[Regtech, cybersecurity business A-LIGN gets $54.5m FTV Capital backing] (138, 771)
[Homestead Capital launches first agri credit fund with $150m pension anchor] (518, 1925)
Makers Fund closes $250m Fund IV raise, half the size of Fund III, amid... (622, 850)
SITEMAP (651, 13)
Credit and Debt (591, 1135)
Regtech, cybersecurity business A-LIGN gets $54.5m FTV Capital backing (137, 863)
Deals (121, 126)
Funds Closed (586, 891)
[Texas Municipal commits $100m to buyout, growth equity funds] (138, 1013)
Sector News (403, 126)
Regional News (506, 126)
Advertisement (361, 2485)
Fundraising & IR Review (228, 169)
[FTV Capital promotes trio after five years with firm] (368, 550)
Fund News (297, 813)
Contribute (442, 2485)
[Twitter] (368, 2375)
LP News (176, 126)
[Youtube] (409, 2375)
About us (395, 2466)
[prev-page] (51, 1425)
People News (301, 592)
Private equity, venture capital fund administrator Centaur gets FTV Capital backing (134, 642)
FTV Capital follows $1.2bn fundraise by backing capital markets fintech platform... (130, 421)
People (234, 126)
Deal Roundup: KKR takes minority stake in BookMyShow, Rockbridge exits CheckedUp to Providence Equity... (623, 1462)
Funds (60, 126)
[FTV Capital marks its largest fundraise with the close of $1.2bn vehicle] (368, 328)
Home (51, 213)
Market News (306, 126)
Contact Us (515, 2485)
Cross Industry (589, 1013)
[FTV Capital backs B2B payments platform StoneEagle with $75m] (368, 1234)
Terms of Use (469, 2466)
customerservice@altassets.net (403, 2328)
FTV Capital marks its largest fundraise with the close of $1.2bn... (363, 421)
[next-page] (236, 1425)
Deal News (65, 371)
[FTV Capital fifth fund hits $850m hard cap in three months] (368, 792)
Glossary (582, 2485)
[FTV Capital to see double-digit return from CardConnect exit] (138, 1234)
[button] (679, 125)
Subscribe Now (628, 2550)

____

**Work request:** Beginning with the line that contains "Market News (306, 126)", return every line through the end of the data above, exactly as written.

**Task response:**
Market News (306, 126)
Contact Us (515, 2485)
Cross Industry (589, 1013)
[FTV Capital backs B2B payments platform StoneEagle with $75m] (368, 1234)
Terms of Use (469, 2466)
customerservice@altassets.net (403, 2328)
FTV Capital marks its largest fundraise with the close of $1.2bn... (363, 421)
[next-page] (236, 1425)
Deal News (65, 371)
[FTV Capital fifth fund hits $850m hard cap in three months] (368, 792)
Glossary (582, 2485)
[FTV Capital to see double-digit return from CardConnect exit] (138, 1234)
[button] (679, 125)
Subscribe Now (628, 2550)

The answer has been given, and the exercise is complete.